## Source records
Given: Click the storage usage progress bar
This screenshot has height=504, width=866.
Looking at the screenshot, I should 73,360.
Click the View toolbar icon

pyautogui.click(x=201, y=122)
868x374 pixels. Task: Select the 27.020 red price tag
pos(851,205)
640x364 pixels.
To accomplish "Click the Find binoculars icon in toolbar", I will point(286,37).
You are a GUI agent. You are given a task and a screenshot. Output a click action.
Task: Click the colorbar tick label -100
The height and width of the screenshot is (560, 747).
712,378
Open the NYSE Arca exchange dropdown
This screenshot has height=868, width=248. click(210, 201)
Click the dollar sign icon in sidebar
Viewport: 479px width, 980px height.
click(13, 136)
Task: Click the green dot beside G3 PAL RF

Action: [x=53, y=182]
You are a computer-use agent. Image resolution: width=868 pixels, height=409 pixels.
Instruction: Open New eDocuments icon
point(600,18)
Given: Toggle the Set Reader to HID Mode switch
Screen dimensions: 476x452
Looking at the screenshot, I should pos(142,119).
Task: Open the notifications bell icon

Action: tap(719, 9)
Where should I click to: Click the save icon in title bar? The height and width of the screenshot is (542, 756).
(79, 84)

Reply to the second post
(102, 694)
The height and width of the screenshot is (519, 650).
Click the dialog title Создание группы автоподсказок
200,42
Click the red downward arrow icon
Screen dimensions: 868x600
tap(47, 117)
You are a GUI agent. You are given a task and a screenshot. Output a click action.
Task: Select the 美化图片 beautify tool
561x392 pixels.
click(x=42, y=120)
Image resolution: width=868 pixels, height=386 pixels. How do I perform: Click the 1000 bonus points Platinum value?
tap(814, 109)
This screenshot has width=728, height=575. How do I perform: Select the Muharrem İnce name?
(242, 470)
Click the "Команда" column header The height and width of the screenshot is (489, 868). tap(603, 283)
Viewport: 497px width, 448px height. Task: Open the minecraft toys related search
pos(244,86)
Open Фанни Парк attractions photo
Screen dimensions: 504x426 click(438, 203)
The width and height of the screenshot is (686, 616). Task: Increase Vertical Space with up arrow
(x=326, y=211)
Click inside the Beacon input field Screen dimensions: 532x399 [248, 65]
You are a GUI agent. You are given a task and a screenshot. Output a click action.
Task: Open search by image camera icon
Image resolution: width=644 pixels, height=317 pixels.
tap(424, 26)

## DIRECTIONS
Send back, unchanged, every line of the records from the one with "Image resolution: width=868 pixels, height=386" through the last.

## ANSWER TO THIS EXERCISE
Image resolution: width=868 pixels, height=386 pixels. How do I perform: Click the 1000 bonus points Platinum value?
tap(814, 109)
This screenshot has width=728, height=575. How do I perform: Select the Muharrem İnce name?
(242, 470)
Click the "Команда" column header The height and width of the screenshot is (489, 868). tap(603, 283)
Viewport: 497px width, 448px height. Task: Open the minecraft toys related search
pos(244,86)
Open Фанни Парк attractions photo
Screen dimensions: 504x426 click(438, 203)
The width and height of the screenshot is (686, 616). Task: Increase Vertical Space with up arrow
(x=326, y=211)
Click inside the Beacon input field Screen dimensions: 532x399 [248, 65]
You are a GUI agent. You are given a task and a screenshot. Output a click action.
Task: Open search by image camera icon
Image resolution: width=644 pixels, height=317 pixels.
tap(424, 26)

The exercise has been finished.